§ **What is required**:
From the line below that contains "Where should I click to: Commit" to the line that contains "Given: Toggle Italic text formatting", repeat every line exactly, both ends included, and nothing else.

Saved data entries
================================
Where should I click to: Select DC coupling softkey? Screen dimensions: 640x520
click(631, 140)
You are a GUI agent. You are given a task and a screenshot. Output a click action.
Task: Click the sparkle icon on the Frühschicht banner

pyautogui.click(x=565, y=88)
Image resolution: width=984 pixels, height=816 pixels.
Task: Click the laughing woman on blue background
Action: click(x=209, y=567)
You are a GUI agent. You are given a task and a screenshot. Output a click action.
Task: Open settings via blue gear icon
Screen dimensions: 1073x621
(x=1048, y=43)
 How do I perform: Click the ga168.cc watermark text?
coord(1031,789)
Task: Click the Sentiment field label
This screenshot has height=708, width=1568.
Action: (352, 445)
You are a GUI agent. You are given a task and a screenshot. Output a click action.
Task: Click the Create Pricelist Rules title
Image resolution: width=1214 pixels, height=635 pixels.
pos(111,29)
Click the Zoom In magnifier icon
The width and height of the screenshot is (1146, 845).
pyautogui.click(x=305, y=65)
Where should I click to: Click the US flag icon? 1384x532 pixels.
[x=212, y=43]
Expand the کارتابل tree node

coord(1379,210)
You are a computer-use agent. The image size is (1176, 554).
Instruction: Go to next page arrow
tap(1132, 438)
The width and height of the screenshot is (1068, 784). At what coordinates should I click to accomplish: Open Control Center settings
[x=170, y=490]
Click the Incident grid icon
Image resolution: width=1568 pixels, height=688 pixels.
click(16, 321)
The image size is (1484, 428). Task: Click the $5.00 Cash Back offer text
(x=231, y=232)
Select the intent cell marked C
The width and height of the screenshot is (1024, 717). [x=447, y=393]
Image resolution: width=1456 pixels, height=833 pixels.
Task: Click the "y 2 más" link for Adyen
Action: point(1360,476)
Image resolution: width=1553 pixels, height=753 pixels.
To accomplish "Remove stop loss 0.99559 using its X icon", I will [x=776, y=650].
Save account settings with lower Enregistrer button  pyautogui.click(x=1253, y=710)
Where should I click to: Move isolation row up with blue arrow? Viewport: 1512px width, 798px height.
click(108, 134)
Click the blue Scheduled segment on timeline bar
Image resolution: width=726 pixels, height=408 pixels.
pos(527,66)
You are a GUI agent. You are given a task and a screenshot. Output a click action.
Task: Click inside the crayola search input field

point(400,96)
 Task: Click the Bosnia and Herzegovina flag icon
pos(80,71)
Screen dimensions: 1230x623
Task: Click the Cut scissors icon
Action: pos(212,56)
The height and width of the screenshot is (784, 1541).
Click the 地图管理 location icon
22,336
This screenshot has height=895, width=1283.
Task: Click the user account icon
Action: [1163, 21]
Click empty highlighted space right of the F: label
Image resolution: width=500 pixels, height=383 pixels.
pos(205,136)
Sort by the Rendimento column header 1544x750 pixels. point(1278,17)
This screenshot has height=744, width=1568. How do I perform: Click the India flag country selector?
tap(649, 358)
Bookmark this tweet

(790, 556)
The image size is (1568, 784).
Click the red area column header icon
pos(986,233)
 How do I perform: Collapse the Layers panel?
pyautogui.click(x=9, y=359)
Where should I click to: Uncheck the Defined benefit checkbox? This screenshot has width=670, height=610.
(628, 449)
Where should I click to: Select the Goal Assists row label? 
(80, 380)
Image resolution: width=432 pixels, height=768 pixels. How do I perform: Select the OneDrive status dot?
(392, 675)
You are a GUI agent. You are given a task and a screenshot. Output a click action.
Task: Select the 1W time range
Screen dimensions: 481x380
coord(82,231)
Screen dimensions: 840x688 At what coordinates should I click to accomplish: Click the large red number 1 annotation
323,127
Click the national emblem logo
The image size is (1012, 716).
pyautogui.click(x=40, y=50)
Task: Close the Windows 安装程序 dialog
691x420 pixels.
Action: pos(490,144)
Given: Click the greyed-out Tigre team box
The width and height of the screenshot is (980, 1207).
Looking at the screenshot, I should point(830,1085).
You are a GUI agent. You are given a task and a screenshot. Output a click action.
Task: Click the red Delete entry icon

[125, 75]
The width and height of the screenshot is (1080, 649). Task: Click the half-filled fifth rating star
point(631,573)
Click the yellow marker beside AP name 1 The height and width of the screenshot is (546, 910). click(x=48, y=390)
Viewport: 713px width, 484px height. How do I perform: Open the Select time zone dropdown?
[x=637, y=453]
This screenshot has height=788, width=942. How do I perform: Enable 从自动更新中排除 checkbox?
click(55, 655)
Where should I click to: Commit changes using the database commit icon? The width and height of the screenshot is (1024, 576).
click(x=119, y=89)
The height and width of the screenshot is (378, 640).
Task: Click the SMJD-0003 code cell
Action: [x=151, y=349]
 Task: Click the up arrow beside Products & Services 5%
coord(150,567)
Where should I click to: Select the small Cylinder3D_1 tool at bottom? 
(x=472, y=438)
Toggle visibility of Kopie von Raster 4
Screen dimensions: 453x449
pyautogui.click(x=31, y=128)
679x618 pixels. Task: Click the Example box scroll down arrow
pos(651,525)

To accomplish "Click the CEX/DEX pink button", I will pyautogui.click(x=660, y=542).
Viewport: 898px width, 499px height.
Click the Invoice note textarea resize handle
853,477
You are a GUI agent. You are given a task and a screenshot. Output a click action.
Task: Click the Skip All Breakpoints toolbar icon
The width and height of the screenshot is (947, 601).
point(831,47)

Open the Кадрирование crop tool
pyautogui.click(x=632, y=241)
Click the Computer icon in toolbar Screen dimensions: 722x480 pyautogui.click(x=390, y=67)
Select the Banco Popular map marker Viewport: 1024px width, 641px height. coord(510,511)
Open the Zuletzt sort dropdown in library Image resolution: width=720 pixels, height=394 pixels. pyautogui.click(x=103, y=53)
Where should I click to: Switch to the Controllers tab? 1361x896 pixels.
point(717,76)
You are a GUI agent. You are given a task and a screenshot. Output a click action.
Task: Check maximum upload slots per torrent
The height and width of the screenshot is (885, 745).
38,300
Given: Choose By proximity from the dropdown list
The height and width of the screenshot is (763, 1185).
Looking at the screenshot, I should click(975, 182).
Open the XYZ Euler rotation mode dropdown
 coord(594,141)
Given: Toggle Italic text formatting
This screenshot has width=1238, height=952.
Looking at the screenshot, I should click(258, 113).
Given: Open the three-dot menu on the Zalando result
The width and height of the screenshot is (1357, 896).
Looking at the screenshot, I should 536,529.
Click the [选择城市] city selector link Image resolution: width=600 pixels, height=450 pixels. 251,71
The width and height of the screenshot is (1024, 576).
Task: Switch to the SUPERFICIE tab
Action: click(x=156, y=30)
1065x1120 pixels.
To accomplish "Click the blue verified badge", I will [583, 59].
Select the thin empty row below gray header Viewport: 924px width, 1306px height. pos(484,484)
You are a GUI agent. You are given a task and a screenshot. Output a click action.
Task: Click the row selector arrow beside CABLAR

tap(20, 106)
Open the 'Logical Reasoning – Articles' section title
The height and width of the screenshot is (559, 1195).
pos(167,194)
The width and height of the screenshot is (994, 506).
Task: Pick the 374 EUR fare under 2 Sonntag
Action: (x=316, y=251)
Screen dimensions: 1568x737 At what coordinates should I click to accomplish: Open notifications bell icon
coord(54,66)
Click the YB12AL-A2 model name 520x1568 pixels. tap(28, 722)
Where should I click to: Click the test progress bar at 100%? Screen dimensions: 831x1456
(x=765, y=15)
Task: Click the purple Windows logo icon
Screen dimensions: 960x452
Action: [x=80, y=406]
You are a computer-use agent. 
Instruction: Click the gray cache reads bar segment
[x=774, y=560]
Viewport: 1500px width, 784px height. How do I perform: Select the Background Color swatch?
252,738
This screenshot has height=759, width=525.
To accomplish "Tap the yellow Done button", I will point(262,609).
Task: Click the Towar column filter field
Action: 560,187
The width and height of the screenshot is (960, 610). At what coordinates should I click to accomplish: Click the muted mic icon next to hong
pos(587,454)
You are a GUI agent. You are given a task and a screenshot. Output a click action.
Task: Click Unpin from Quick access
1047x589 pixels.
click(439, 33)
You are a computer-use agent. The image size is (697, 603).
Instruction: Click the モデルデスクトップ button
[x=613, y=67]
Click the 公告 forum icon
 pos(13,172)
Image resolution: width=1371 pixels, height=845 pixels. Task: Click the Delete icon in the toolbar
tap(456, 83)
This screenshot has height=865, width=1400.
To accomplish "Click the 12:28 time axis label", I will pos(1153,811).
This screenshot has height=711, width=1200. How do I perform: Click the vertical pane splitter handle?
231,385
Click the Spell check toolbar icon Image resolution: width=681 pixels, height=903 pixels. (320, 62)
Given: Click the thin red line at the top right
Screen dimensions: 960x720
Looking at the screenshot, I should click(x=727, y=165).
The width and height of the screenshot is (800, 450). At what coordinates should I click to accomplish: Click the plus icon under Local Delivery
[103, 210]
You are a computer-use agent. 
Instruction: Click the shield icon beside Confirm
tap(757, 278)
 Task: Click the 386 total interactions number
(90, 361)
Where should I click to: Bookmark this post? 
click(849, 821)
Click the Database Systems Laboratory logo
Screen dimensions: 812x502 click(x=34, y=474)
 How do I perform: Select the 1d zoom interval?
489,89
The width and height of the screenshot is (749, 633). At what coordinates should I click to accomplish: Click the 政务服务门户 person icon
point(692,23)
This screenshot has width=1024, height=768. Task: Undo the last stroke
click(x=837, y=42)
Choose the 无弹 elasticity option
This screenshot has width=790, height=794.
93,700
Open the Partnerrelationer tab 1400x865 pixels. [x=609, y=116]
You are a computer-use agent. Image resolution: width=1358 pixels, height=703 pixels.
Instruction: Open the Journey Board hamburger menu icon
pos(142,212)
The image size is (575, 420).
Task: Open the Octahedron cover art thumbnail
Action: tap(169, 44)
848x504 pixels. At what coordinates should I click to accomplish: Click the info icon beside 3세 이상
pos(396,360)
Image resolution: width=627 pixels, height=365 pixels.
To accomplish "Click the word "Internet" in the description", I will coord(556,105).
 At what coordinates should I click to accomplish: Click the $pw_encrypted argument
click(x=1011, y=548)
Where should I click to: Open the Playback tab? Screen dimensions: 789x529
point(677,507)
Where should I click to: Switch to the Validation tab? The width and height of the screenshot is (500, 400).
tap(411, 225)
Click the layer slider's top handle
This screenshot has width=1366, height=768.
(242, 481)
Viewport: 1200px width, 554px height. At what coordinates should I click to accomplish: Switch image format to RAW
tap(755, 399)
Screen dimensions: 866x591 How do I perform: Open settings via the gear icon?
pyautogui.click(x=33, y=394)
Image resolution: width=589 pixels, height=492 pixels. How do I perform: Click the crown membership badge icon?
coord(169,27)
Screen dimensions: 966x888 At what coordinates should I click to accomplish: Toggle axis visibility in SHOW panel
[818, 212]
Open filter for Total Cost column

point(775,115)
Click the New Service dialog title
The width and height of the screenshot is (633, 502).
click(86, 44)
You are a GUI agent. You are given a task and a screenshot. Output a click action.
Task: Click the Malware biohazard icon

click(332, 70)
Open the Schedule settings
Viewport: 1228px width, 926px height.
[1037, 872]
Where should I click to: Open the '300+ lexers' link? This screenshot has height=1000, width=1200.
================================
§ **Answer space**:
Where should I click to: Commit changes using the database commit icon? The width and height of the screenshot is (1024, 576).
click(x=119, y=89)
The height and width of the screenshot is (378, 640).
Task: Click the SMJD-0003 code cell
Action: [x=151, y=349]
 Task: Click the up arrow beside Products & Services 5%
coord(150,567)
Where should I click to: Select the small Cylinder3D_1 tool at bottom? 
(x=472, y=438)
Toggle visibility of Kopie von Raster 4
Screen dimensions: 453x449
pyautogui.click(x=31, y=128)
679x618 pixels. Task: Click the Example box scroll down arrow
pos(651,525)

To accomplish "Click the CEX/DEX pink button", I will pyautogui.click(x=660, y=542).
Viewport: 898px width, 499px height.
Click the Invoice note textarea resize handle
853,477
You are a GUI agent. You are given a task and a screenshot. Output a click action.
Task: Click the Skip All Breakpoints toolbar icon
The width and height of the screenshot is (947, 601).
point(831,47)

Open the Кадрирование crop tool
pyautogui.click(x=632, y=241)
Click the Computer icon in toolbar Screen dimensions: 722x480 pyautogui.click(x=390, y=67)
Select the Banco Popular map marker Viewport: 1024px width, 641px height. coord(510,511)
Open the Zuletzt sort dropdown in library Image resolution: width=720 pixels, height=394 pixels. pyautogui.click(x=103, y=53)
Where should I click to: Switch to the Controllers tab? 1361x896 pixels.
point(717,76)
You are a GUI agent. You are given a task and a screenshot. Output a click action.
Task: Check maximum upload slots per torrent
The height and width of the screenshot is (885, 745).
38,300
Given: Choose By proximity from the dropdown list
The height and width of the screenshot is (763, 1185).
Looking at the screenshot, I should click(975, 182).
Open the XYZ Euler rotation mode dropdown
 coord(594,141)
Given: Toggle Italic text formatting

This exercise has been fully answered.